Write out each entry once more so that it matches the original exactly.

[Opening Material shown section]

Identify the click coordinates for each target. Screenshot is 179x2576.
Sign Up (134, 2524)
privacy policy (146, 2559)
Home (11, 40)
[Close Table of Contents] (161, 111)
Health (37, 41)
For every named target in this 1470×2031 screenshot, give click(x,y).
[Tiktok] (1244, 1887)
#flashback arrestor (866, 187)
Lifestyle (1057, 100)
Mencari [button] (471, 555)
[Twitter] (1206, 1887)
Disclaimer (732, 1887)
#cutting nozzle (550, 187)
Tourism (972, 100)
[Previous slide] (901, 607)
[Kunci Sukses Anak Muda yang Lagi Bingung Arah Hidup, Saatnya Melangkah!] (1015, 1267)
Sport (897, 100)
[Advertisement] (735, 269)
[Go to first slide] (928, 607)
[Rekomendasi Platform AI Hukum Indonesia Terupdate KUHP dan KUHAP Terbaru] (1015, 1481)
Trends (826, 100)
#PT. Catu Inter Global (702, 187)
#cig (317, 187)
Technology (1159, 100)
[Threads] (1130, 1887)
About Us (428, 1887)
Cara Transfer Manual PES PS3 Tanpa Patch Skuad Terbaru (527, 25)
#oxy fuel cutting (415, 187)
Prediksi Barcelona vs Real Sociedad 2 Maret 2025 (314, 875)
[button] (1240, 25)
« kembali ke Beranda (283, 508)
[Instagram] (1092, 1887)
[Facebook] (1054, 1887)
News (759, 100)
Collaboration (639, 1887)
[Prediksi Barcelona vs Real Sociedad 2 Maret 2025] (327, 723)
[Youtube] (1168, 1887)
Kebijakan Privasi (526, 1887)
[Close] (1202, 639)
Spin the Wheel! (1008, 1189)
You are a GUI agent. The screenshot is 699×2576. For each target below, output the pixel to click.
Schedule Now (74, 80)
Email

[Closing Material shown section]

▸ Response to the exercise
Identify the click coordinates for each target. Screenshot is 179x2576.
Sign Up (134, 2524)
privacy policy (146, 2559)
Home (11, 40)
[Close Table of Contents] (161, 111)
Health (37, 41)
For every named target in this 1470×2031 screenshot, give click(x,y).
[Tiktok] (1244, 1887)
#flashback arrestor (866, 187)
Lifestyle (1057, 100)
Mencari [button] (471, 555)
[Twitter] (1206, 1887)
Disclaimer (732, 1887)
#cutting nozzle (550, 187)
Tourism (972, 100)
[Previous slide] (901, 607)
[Kunci Sukses Anak Muda yang Lagi Bingung Arah Hidup, Saatnya Melangkah!] (1015, 1267)
Sport (897, 100)
[Advertisement] (735, 269)
[Go to first slide] (928, 607)
[Rekomendasi Platform AI Hukum Indonesia Terupdate KUHP dan KUHAP Terbaru] (1015, 1481)
Trends (826, 100)
#PT. Catu Inter Global (702, 187)
#cig (317, 187)
Technology (1159, 100)
[Threads] (1130, 1887)
About Us (428, 1887)
Cara Transfer Manual PES PS3 Tanpa Patch Skuad Terbaru (527, 25)
#oxy fuel cutting (415, 187)
Prediksi Barcelona vs Real Sociedad 2 Maret 2025 (314, 875)
[button] (1240, 25)
« kembali ke Beranda (283, 508)
[Instagram] (1092, 1887)
[Facebook] (1054, 1887)
News (759, 100)
Collaboration (639, 1887)
[Prediksi Barcelona vs Real Sociedad 2 Maret 2025] (327, 723)
[Youtube] (1168, 1887)
Kebijakan Privasi (526, 1887)
[Close] (1202, 639)
Spin the Wheel! (1008, 1189)
You are a GUI agent. The screenshot is 699×2576. For each target below, output the pixel to click.
Schedule Now (74, 80)
Email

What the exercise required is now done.